You're going to let her do that to her hair? I can't believe you let your kids watch that. I would never let my kids out so late. These are just a few of the comments I have heard about my kids and my parenting. The funny thing is on facebook and from chatting with people I am not alone. It seems people everywhere have run in's with the perfect parents. You know them. They are the ones who do everything right and think you're a terrible parent for not doing it just like them. They spew their unsolicited advice every chance they get and usually their kids are the furthest thing from perfect you can get, but the parents are blind to it.
I have learned to just nod my head and agree with them while wondering what they'd do if they heard my five year old break out singing Wrecking Ball. Or as he calls it the video with the naked girl. Speaking of naked, what would they do if my three year old ran to the door in his birthday suit? He does it more than I'd like to admit. I know just what would happy Mrs Judgeyparentingpants would shake her head and tell me how her kids would/have never done things like that. I'll smile nod and be thankful my kids feel free and comfortable enough in their homes to be themselves and I'll worry about him running naked to the door if he's still doing it when he's 14.

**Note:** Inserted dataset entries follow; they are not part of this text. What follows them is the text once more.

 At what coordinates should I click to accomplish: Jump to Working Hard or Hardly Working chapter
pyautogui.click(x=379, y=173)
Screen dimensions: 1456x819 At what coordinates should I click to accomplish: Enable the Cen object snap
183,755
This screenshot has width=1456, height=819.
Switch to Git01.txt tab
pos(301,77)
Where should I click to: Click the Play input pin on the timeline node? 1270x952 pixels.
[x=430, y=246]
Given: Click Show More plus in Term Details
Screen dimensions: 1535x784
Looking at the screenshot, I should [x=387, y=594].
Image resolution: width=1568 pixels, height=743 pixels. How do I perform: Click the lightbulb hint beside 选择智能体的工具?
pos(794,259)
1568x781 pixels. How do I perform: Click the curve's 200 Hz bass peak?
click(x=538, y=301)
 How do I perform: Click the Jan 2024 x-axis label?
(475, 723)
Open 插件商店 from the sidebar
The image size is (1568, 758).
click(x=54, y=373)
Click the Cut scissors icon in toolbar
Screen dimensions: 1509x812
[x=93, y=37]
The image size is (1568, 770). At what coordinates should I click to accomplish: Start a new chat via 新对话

After nine kids I have come to the conclusion I am not always in control. Kids have to learn, make mistakes, and grow. Sometimes you have to let your kids dye their hair purple and then go out in public with them like that. Don't get me wrong I will draw the line sometimes. No facial piercings or tattoos until they are adults. Other than that whatever. I mean if my fourteen year old wants to wear a green dress with sneakers hey, that's on her. If anything I feel like we'll have some interesting family photo's in the future.
I know sometimes it's hard not to make a snide remark back to the "perfect parents". It's agonizing to not point out their child's flaws, but it really is so much easier to smile and nod. Every now and then I even thank them for their advice and move on. I have found their is no appeasing these people and if you point out their flaws they still refuse to see it. There will be only one way to judge your parenting and that's when your kids are grown will they tell people how great their childhood was or how terrible? Will they parent the same way you have? I like to think mine will. I'll let you know in about ten years how I've done.